WHAT THIS TASK INVOLVES: Going through the data below, copy out each line where the word "Terjangkau" shows up.

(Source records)
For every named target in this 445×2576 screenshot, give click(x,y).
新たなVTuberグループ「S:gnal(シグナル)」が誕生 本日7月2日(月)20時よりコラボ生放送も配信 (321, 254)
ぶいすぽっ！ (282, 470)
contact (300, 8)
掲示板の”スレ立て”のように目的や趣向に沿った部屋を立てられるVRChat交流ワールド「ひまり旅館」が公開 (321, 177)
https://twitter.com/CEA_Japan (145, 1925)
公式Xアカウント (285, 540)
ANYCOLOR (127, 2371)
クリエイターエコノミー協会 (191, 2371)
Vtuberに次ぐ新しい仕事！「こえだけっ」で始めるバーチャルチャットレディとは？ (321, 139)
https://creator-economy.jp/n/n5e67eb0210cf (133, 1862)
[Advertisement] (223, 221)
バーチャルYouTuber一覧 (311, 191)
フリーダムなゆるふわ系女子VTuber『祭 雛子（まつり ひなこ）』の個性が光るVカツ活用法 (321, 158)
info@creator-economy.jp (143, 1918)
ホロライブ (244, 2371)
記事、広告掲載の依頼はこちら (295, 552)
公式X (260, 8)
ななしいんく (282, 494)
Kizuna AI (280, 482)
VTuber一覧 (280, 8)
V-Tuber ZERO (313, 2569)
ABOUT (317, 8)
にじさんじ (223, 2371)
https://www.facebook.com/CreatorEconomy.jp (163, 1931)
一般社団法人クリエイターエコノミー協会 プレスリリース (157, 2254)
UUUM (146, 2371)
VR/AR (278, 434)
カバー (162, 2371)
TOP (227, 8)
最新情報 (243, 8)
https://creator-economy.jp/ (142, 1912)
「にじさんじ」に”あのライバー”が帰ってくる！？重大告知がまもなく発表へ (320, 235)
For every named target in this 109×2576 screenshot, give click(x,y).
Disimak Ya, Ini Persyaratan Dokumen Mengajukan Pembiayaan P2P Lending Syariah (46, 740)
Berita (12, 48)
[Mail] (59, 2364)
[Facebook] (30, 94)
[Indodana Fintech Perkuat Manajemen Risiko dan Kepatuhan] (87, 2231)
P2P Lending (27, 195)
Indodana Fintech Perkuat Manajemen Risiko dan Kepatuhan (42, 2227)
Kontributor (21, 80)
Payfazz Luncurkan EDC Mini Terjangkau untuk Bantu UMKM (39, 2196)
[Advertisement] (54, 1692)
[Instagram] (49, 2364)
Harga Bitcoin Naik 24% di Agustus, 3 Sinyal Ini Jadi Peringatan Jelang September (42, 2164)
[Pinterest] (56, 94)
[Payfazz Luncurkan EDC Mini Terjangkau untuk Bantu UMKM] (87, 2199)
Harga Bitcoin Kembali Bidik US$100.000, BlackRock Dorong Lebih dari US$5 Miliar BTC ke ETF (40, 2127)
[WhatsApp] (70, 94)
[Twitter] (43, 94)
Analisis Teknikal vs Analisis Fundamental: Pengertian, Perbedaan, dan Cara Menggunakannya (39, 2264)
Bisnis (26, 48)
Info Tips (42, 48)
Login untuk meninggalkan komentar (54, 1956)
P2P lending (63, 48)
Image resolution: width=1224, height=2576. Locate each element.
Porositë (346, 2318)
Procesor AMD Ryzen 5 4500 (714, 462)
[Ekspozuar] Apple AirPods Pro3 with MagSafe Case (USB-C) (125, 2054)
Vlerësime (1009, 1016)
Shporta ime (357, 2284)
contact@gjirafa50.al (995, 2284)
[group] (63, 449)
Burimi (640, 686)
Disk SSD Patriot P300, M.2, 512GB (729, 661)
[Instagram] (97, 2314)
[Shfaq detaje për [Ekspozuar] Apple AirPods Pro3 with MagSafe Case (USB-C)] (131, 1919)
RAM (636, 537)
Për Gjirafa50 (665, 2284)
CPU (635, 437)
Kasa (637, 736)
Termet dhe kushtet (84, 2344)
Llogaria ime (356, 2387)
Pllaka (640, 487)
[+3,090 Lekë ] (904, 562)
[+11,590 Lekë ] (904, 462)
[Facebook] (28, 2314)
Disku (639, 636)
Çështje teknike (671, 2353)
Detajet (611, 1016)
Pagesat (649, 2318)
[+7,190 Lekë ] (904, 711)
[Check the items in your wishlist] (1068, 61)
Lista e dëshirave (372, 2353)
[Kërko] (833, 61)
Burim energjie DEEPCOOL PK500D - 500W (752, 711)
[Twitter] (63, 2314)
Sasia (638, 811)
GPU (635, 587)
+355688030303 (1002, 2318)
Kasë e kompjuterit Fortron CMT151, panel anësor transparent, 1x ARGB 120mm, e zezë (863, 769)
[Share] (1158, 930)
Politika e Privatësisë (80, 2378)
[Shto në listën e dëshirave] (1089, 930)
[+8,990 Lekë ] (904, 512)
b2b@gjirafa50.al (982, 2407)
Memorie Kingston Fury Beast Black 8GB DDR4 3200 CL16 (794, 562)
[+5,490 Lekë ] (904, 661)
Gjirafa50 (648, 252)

EXERCISE RESULT:
Payfazz Luncurkan EDC Mini Terjangkau untuk Bantu UMKM (39, 2196)
[Payfazz Luncurkan EDC Mini Terjangkau untuk Bantu UMKM] (87, 2199)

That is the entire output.